Robotic Policy Learning via Human-assisted Action Preference Optimization (2506.07127v2)

Published 8 Jun 2025 in cs.RO and cs.AI

Abstract: Establishing a reliable and iteratively refined robotic system is essential for deploying real-world applications. While Vision-Language-Action (VLA) models are widely recognized as the foundation model for such robotic deployment, their dependence on expert demonstrations hinders the crucial capabilities of correction and learning from failures. To mitigate this limitation, we introduce a Human-assisted Action Preference Optimization method named HAPO, designed to correct deployment failures and foster effective adaptation through preference alignment for VLA models. This method begins with a human-robot collaboration framework for reliable failure correction and interaction trajectory collection through human intervention. These human-intervention trajectories are further employed within the action preference optimization process, facilitating VLA models to mitigate failure action occurrences while enhancing corrective action adaptation. Specifically, we propose an adaptive reweighting algorithm to address the issues of irreversible interactions and token probability mismatch when introducing preference optimization into VLA models, facilitating model learning from binary desirability signals derived from interactions. Through combining these modules, our human-assisted action preference optimization method ensures reliable deployment and effective learning from failure for VLA models. The experiments conducted in simulation and real-world scenarios prove superior generalization and robustness of our framework across a variety of manipulation tasks.

Summary

The paper introduces HAPO, a framework that integrates human feedback to distinguish desirable from undesirable actions in Vision-Language-Action models.
It employs an adaptive reweighting algorithm using binary desirability signals to refine action preference optimization for better task performance.
Experimental results demonstrate HAPO's superior generalization and robustness, highlighting its potential for continuous improvement in dynamic robotic environments.

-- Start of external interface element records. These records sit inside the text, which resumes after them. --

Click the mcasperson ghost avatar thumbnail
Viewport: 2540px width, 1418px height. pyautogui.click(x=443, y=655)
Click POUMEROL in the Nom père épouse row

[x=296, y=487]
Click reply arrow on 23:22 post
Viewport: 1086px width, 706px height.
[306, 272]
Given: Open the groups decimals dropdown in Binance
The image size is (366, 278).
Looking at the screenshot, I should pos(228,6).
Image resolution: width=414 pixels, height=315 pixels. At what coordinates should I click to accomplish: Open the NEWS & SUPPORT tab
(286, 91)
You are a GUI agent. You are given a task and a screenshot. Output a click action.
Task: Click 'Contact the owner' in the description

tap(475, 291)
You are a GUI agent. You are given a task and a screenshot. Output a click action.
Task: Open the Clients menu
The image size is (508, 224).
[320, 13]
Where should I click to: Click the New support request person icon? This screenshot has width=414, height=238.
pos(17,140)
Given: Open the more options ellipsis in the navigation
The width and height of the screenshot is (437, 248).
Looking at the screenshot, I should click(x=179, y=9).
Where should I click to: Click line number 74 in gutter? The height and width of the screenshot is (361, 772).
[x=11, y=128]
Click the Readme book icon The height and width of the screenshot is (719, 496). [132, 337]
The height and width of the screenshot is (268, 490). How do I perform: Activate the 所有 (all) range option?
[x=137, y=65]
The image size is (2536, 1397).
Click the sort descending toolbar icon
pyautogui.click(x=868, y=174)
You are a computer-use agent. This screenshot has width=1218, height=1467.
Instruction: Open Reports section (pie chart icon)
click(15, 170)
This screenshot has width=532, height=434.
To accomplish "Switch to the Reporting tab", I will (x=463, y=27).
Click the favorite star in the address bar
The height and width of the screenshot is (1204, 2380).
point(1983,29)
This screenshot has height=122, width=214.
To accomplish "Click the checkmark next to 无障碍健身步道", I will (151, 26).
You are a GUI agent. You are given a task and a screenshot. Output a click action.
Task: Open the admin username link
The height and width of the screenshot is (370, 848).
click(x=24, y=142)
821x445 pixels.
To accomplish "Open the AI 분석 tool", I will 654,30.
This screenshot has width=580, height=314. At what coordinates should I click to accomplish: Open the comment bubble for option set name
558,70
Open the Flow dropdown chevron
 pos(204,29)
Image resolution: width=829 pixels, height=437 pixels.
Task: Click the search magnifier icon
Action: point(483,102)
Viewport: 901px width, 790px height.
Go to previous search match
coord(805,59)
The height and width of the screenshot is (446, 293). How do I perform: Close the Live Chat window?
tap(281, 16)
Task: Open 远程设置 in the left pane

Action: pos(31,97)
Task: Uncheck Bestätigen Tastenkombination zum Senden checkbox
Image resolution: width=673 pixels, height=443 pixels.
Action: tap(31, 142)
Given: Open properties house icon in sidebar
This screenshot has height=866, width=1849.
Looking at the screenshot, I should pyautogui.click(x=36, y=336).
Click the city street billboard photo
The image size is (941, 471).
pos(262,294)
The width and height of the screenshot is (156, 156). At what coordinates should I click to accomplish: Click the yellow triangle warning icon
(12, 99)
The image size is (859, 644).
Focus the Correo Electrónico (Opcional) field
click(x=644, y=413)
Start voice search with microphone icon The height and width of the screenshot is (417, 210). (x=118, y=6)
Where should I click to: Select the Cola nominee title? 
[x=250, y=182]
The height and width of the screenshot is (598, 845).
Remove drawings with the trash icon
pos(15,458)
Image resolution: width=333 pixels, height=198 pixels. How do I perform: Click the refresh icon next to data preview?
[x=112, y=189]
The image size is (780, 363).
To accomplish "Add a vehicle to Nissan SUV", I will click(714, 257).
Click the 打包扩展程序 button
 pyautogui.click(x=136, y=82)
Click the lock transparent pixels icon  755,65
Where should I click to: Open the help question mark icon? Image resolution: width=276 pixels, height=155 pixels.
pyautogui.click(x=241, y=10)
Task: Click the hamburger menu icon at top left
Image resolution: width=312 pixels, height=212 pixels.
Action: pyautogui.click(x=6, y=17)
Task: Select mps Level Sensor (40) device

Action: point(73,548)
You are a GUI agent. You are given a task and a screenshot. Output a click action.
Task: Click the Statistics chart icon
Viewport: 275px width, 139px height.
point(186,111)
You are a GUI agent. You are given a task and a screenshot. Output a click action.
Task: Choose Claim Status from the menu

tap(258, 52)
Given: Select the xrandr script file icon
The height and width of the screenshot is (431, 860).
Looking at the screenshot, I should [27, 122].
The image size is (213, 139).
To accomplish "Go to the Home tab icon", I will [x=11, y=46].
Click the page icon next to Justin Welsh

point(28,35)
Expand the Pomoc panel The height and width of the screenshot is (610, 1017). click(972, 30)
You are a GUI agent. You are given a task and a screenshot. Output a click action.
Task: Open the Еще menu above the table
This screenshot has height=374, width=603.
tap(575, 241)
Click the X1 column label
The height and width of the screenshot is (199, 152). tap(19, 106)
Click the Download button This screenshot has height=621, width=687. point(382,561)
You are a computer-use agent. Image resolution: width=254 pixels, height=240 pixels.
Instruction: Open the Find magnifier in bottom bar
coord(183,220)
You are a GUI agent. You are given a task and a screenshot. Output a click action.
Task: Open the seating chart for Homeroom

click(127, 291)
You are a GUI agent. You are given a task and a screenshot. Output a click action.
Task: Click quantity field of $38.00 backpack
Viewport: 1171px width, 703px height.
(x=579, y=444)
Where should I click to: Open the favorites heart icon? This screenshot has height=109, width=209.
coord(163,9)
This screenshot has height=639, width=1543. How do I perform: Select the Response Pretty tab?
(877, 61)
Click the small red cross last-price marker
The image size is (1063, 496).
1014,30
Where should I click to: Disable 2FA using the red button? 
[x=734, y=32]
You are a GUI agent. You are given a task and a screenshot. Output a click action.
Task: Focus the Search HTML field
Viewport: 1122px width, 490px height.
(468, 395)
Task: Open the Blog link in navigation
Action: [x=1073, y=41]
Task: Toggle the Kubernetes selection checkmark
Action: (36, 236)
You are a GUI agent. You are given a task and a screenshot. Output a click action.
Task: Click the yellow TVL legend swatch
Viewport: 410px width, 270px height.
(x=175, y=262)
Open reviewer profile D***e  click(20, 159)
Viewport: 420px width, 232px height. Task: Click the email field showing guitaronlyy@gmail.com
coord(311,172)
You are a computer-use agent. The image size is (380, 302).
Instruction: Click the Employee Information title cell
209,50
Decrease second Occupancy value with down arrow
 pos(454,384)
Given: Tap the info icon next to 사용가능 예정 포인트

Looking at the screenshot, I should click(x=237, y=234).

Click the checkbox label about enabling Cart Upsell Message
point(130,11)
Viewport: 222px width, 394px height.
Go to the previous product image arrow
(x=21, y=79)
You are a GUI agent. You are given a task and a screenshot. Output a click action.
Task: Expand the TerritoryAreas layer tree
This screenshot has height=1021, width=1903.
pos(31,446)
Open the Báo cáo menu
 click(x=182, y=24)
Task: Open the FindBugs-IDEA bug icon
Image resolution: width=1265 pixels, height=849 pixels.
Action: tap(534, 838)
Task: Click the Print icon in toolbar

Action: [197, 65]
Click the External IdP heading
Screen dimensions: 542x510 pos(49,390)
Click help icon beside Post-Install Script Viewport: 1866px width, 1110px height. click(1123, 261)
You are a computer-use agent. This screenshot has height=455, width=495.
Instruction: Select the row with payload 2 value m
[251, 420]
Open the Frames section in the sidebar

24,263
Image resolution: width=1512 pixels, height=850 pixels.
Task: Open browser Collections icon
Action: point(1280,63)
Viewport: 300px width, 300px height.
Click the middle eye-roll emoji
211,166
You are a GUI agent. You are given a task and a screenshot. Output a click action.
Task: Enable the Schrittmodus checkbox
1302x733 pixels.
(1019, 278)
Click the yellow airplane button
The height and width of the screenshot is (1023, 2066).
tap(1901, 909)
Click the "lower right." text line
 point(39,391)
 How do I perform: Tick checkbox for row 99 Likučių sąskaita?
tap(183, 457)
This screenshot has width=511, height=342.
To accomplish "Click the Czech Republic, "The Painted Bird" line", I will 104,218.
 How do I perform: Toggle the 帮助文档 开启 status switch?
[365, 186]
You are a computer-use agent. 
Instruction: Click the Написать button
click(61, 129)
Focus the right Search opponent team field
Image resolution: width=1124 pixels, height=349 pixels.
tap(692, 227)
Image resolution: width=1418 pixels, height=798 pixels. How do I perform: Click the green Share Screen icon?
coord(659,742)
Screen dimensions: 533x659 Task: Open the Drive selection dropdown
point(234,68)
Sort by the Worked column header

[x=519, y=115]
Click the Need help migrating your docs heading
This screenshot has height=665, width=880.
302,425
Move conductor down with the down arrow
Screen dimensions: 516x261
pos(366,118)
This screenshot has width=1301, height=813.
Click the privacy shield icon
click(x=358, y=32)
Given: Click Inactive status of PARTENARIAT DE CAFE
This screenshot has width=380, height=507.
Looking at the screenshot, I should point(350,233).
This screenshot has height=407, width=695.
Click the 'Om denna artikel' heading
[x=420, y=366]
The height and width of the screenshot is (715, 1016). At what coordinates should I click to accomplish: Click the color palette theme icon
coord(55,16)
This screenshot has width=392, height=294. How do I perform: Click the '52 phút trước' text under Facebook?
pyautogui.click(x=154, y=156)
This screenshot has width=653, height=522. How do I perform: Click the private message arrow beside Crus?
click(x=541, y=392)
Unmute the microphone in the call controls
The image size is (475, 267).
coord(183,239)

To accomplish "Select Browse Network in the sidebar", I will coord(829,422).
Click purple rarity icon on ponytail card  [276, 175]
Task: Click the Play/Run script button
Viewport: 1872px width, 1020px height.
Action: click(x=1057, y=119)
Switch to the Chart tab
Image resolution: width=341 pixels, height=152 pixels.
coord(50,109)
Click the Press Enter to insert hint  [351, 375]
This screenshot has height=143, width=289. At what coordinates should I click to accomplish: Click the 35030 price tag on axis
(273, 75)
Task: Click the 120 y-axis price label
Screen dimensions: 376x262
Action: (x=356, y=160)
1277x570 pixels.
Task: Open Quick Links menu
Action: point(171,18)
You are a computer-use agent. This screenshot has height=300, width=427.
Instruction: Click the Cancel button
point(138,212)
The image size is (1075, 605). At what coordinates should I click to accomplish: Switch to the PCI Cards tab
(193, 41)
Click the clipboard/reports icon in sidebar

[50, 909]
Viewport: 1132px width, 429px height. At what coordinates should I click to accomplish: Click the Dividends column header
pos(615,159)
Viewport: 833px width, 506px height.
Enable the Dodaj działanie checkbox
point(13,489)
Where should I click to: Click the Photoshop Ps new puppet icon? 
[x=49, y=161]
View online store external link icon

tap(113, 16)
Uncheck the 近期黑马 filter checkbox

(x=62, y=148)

Overview of Robotic Policy Learning via Human-assisted Action Preference Optimization

The paper, "Robotic Policy Learning via Human-assisted Action Preference Optimization," offers a novel approach to refining Vision-Language-Action (VLA) models, crucial for the effective deployment of robotic systems in real-world environments. The authors highlight the limitations of traditional VLA models, notably their reliance on expert demonstrations, which inhibits the systems' capacity for correction and adaptation from failures. This paper introduces the Human-assisted Action Preference Optimization (HAPO) method to address these challenges.

Key Contributions

The HAPO framework comprises two core components designed to enhance the performance and learning capacity of VLA models:

Human-Robot Collaboration Framework: This aspect of the framework facilitates reliable task execution through real-time human interventions. By employing a human-in-the-loop mechanism, the system can gather interaction trajectories that feed into an action preference optimization process. Notably, the system distinguishes between desirable and undesirable actions, annotated based on human intervention, providing a richer dataset for model training.
Action Preference Optimization with Adaptive Reweighting: The paper proposes an innovative adaptive reweighting algorithm to tackle the issues of irreversible interactions and token probability mismatches in autoregressive VLA models. The optimization process leverages binary desirability signals and employs Kanheman {content} Tversky’s prospect theory to formulate a preference alignment objective. This method allows VLA models to learn from sub-optimal human interventions, promoting failure avoidance and the adoption of corrective actions.

Technical Details

The process begins with the collection of expert demonstration data, which is used to fine-tune an initial policy model. Human interventions during policy execution are classified into desirable and undesirable actions, with an emphasis on the latter to provide critical learning opportunities. Using a combination of balanced sampling and adaptive reweighting, the optimization process aligns the model's action preferences towards successful task completions.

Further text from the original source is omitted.